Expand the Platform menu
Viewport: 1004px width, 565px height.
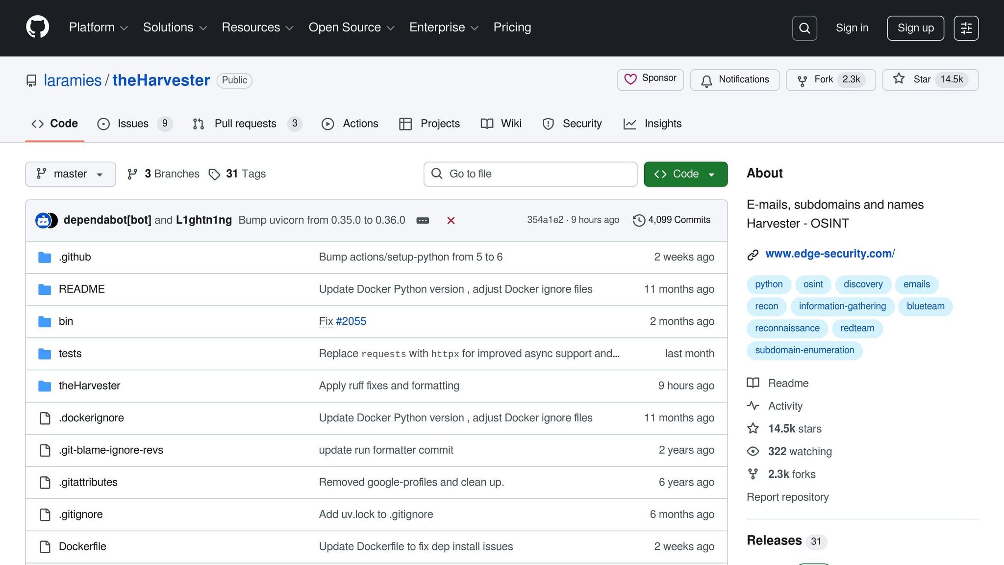point(98,27)
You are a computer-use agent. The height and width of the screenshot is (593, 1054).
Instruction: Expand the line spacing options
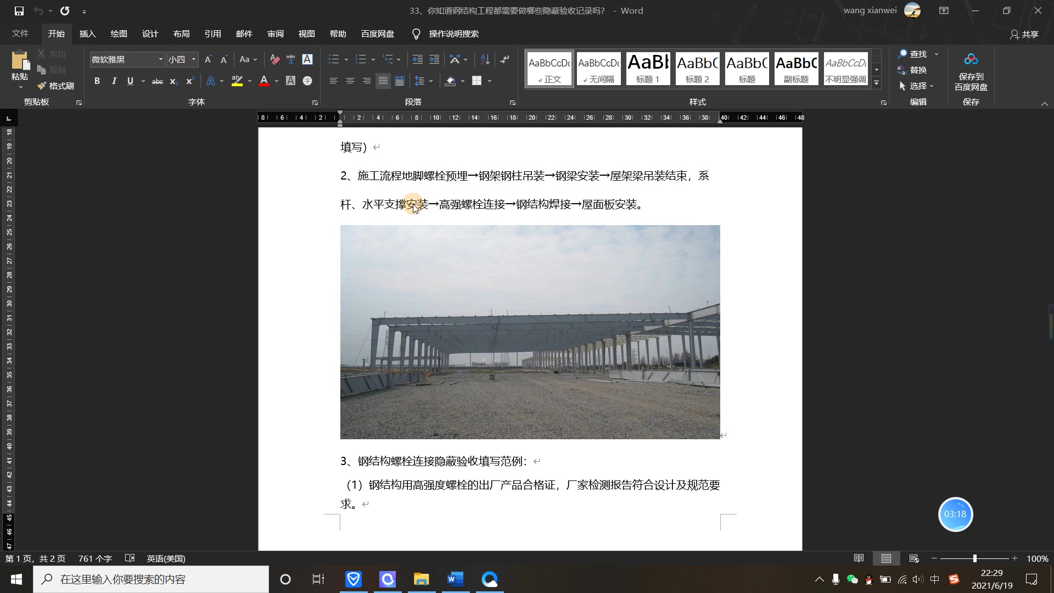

Task statement ▸
In your copy, please omit the pictures and print every line of the records exactly.

Exercise answer ▸
Expand the Platform menu
Viewport: 1004px width, 565px height.
point(98,27)
You are a computer-use agent. The height and width of the screenshot is (593, 1054).
Instruction: Expand the line spacing options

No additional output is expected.